DNA has indeed been employed as a versatile molecule for engineering DNA nanostructures. Currently, DNA self-assembly is usually driven by the energy of base-pair formation for hybridization-based systems or entropy-driven11. Thus, the enzyme-free DNA self-assembly have shown promising potential to be widely used for its simplicity, which is also one of main advantages of DNA self-assembly. Unfortunately, DNA self-assembly did not offer sufficient reaction rate and yield. How to improve the rate and yield of DNA self-assembly would be very crucial for future developments of this field. Although the engagement of enzymes in DNA self-assembly may circumvent this problem, it largely overrides the simplicity of DNA self-assembly. The vulnerability of enzymes would greatly limit the real application potential of DNA self-assembly in regulating cell functions, delivering therapeutic reagents, and so on28, 29.

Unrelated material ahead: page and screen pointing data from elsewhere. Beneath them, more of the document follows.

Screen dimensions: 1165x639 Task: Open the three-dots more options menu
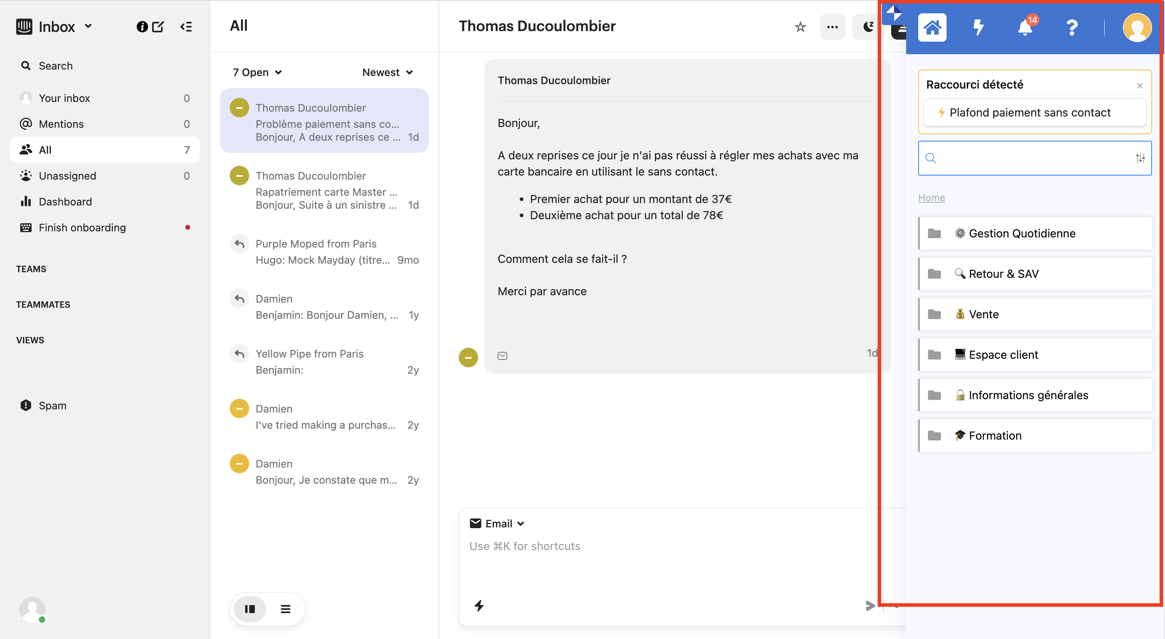[x=832, y=27]
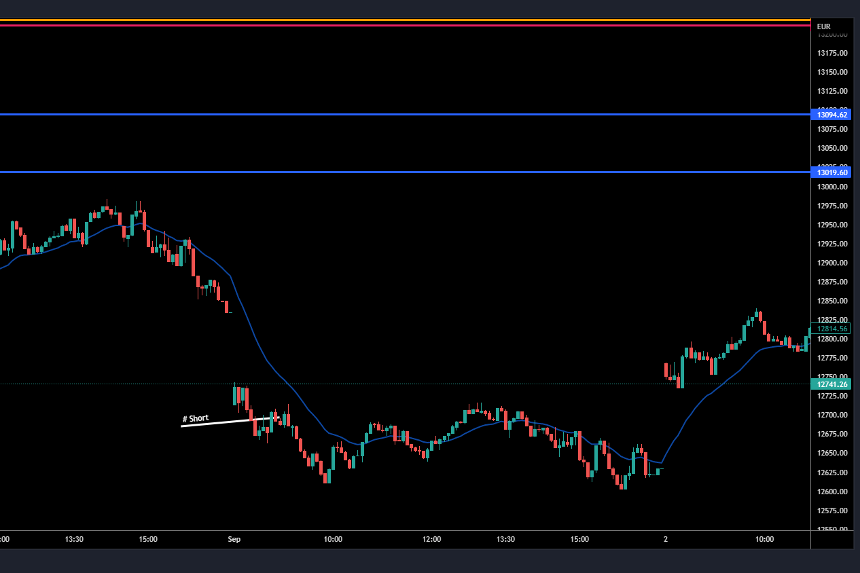Select the blue horizontal line at 13019.60
860x573 pixels.
point(408,172)
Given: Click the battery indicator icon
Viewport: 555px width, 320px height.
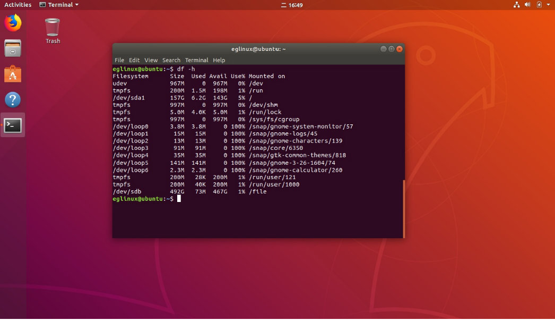Looking at the screenshot, I should click(539, 5).
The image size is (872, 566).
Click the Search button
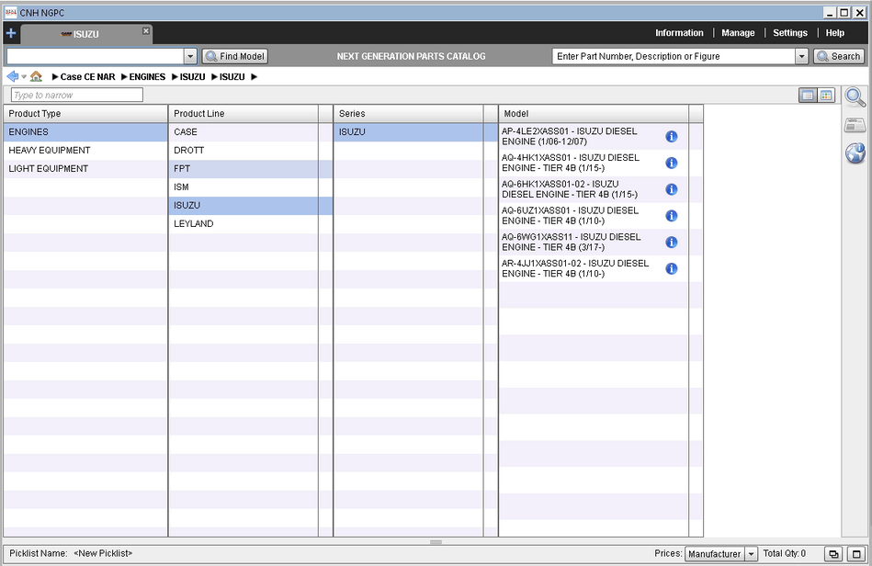pos(838,56)

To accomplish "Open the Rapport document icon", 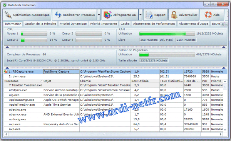I will click(x=149, y=15).
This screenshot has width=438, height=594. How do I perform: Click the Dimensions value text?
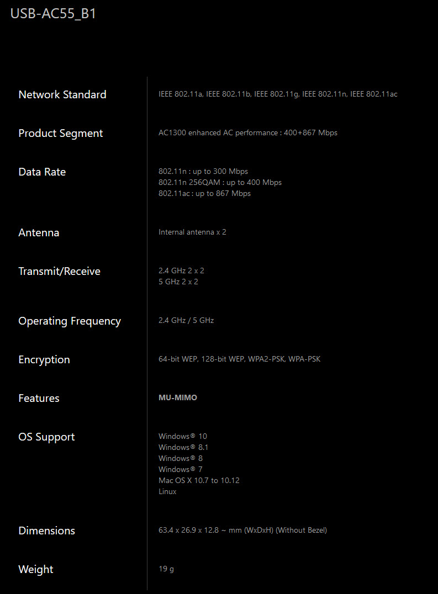pos(242,531)
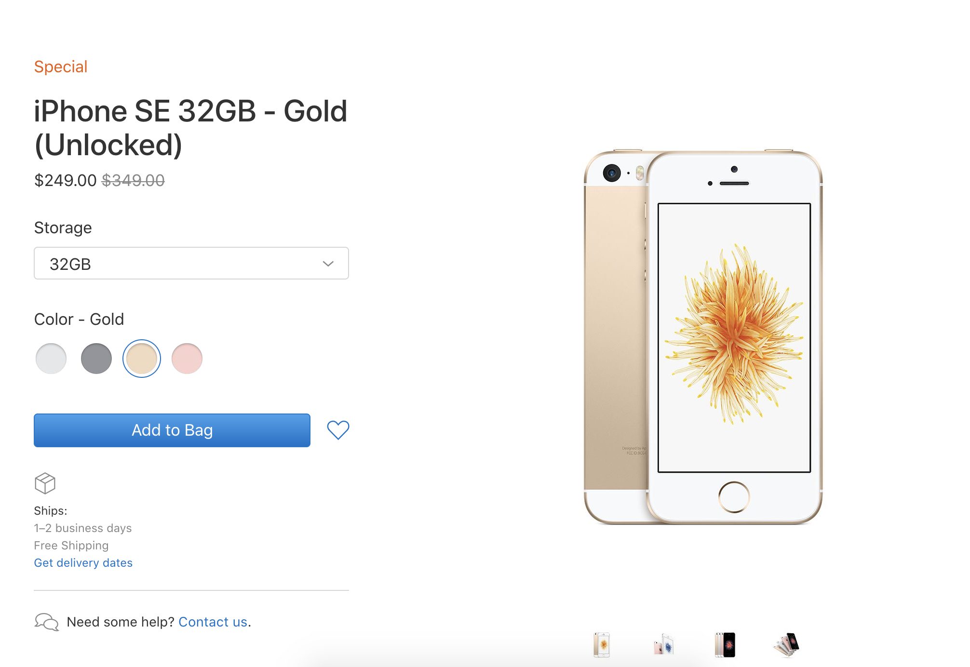This screenshot has width=970, height=667.
Task: Save item with the heart favorite icon
Action: (338, 430)
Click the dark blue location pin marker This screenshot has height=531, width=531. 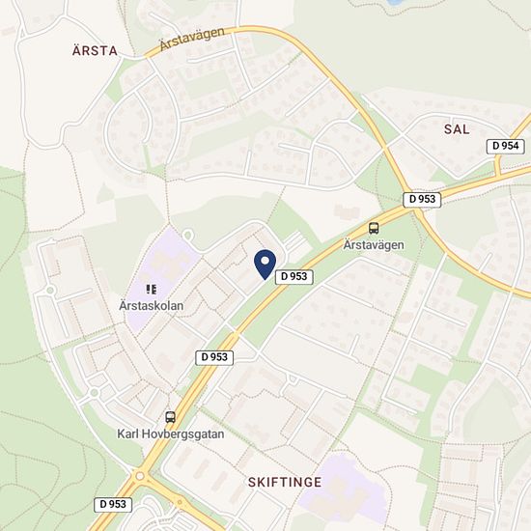point(265,265)
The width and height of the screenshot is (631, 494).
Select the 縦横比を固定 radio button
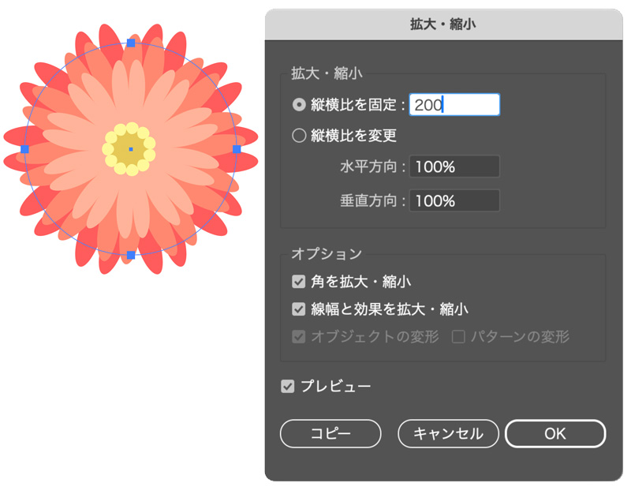[x=299, y=105]
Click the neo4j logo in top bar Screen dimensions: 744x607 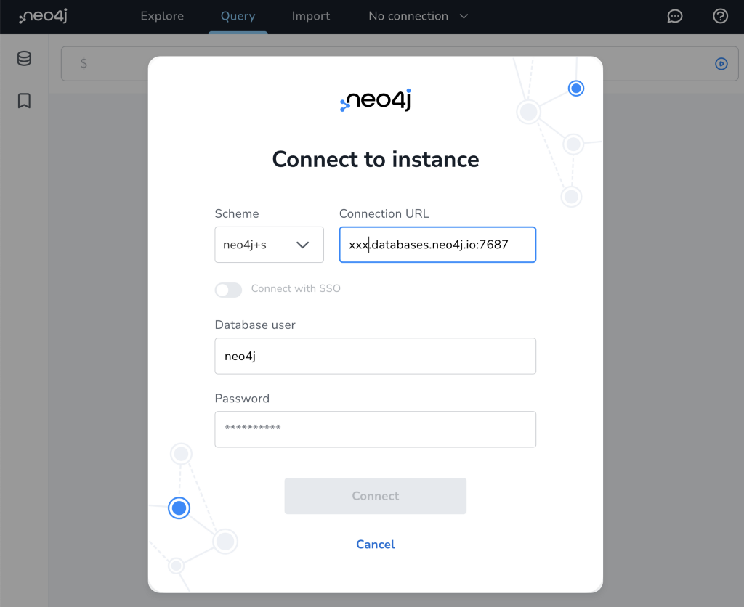tap(43, 16)
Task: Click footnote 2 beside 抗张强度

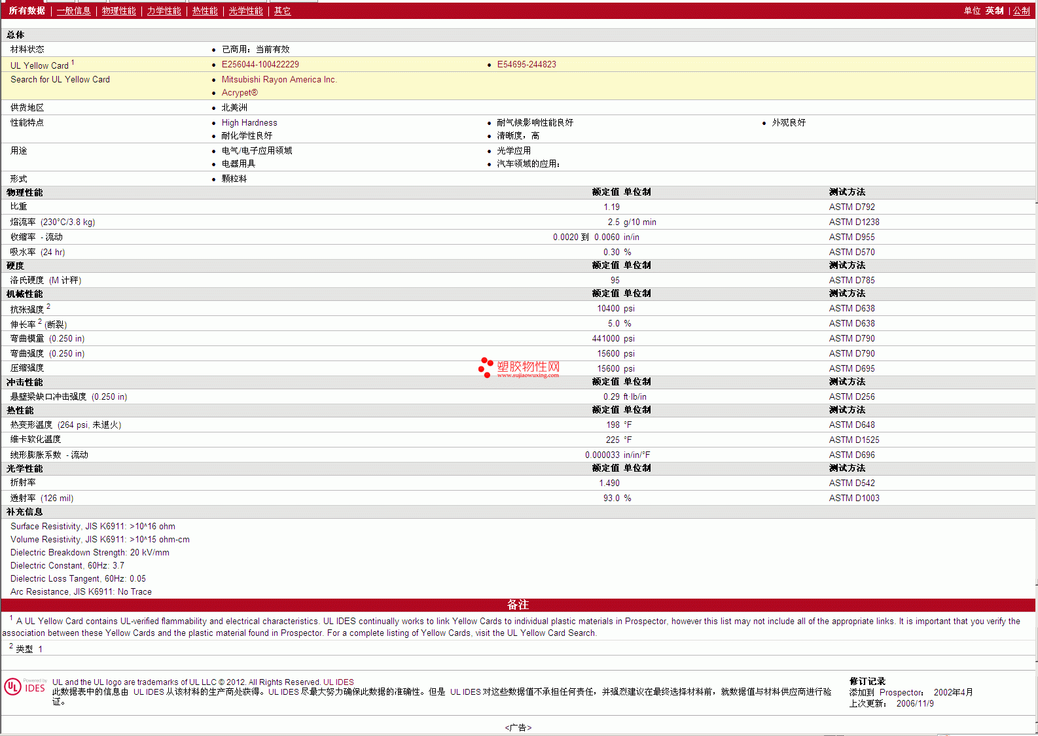Action: (48, 306)
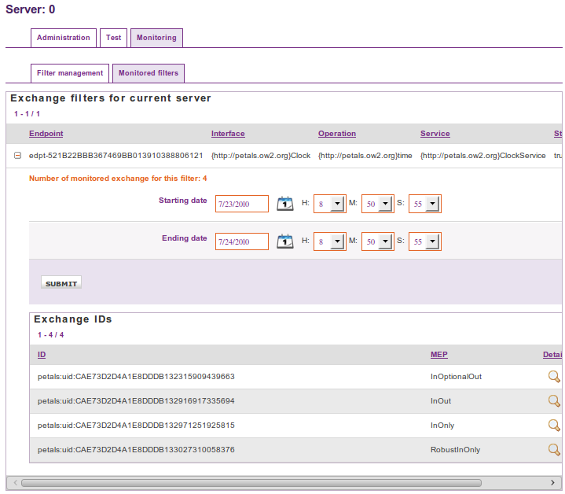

In this work, we have found that PEG 200 with decreasing Tm of DNA and increasing dissociation rate constant K2 could accelerate the dissociation degree of dsDNA, improve the rate of DNA strand exchange, and especially catalyze DNA self-assembly to give a faster and more efficient self-assembled DNA nanostructure. The PEG-catalyzed DNA self-assembly was simpler and more robust, which was very different from the enzyme-mediated DNA self-assembly. It is envisioned that our finding will greatly spur further development in the aspects of interaction of DNA, nucleic acid amplification, and structural DNA nanotechnology.